There are only 8,500 practicing dentists across Pakistan who in theory at least, must treat various forms of dental disease afflicting some 95 per cent of the population. Meanwhile, there is currently no national public health plan on oral hygiene and dental care.
These startling facts were revealed at a symposium on “Restorative Dentistry: Bridging the gap for a promising future”, organised by the Islamabad Medical and Dental College recently. Around 120 dental health experts from across the country attended the symposium and shared their expertise and opinions.

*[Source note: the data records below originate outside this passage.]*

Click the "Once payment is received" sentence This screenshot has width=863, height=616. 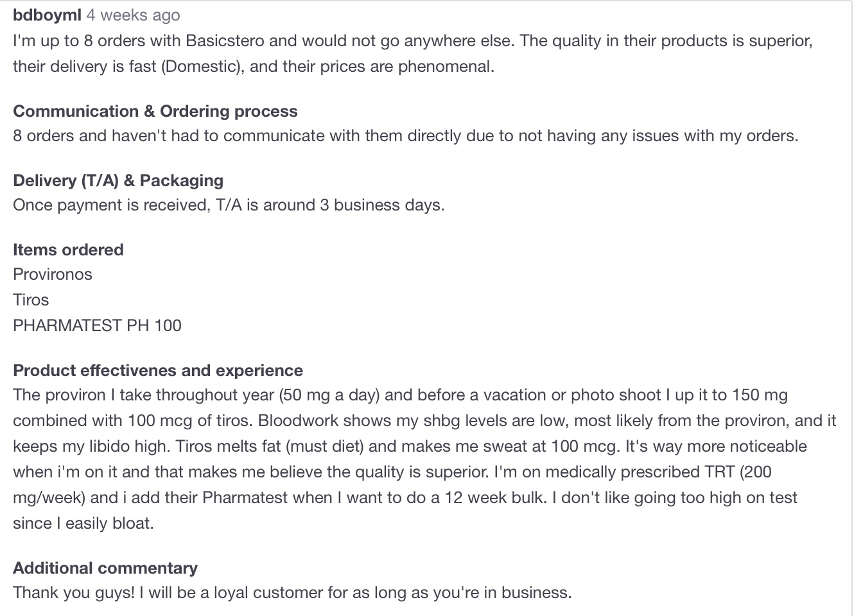228,205
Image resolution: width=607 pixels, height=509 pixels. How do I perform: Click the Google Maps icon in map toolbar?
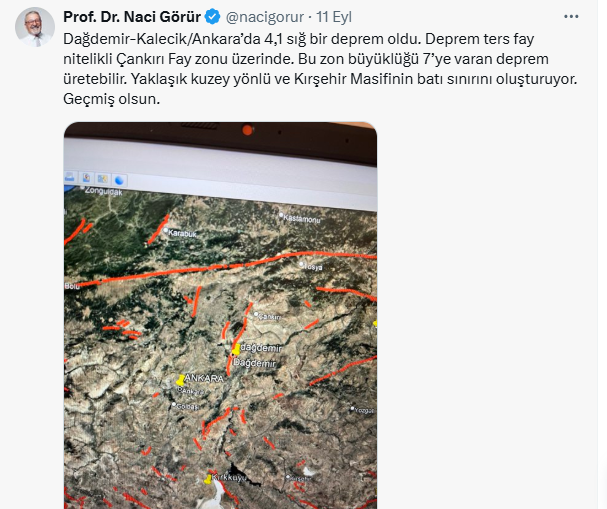(102, 178)
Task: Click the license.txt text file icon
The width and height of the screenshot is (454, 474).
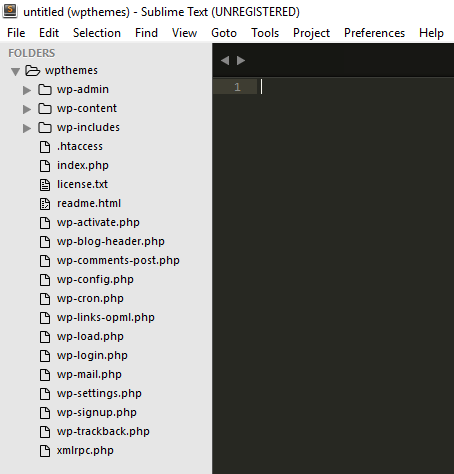Action: [x=45, y=184]
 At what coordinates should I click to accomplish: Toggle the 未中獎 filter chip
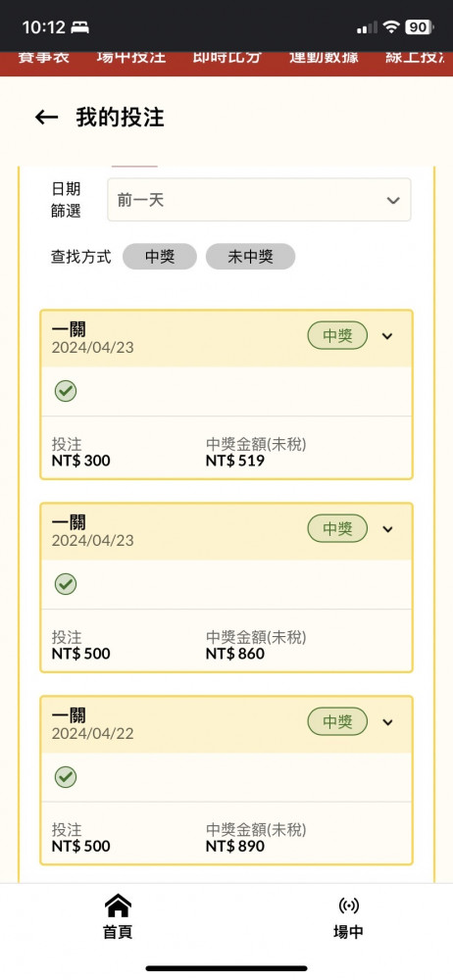pyautogui.click(x=250, y=257)

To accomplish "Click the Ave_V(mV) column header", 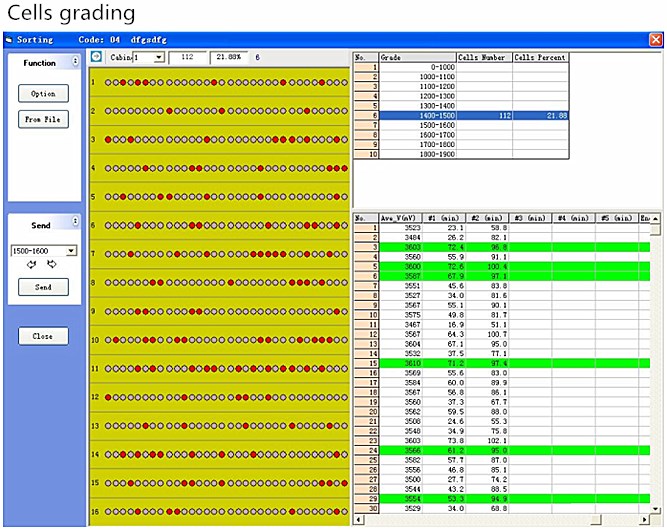I will [x=397, y=217].
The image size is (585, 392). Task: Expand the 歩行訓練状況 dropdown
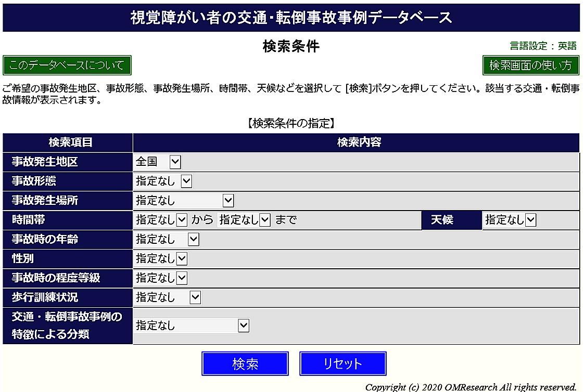click(x=168, y=297)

There has been a rapid increase in the number of medical and dental colleges in the country over the past decade and there are currently 38 dental colleges across the country – 11 public and 27 private. Every year, Pakistan produces around 3,000 dentists from these colleges, speakers said, adding “The government spends Rs5 million on one dentist and in the private sector, one student pays around Rs600,000 per year.”
They said in spite of the fact that the government giving huge amount of subsidy on the cost of education, still there is a shortage of doctors. One of the reasons behind this is that enrolment in dental colleges is dominated by women, but around 70 per cent of qualified female dentists chose not to practice after graduating, they pointed out.
“The government should get a bond signed by each student stating that after qualifying, they must provide their services in this field for at least five years,” the symposium resolved, deploring that dental departments at government hospitals are unable to properly treat patients due to the load of patients.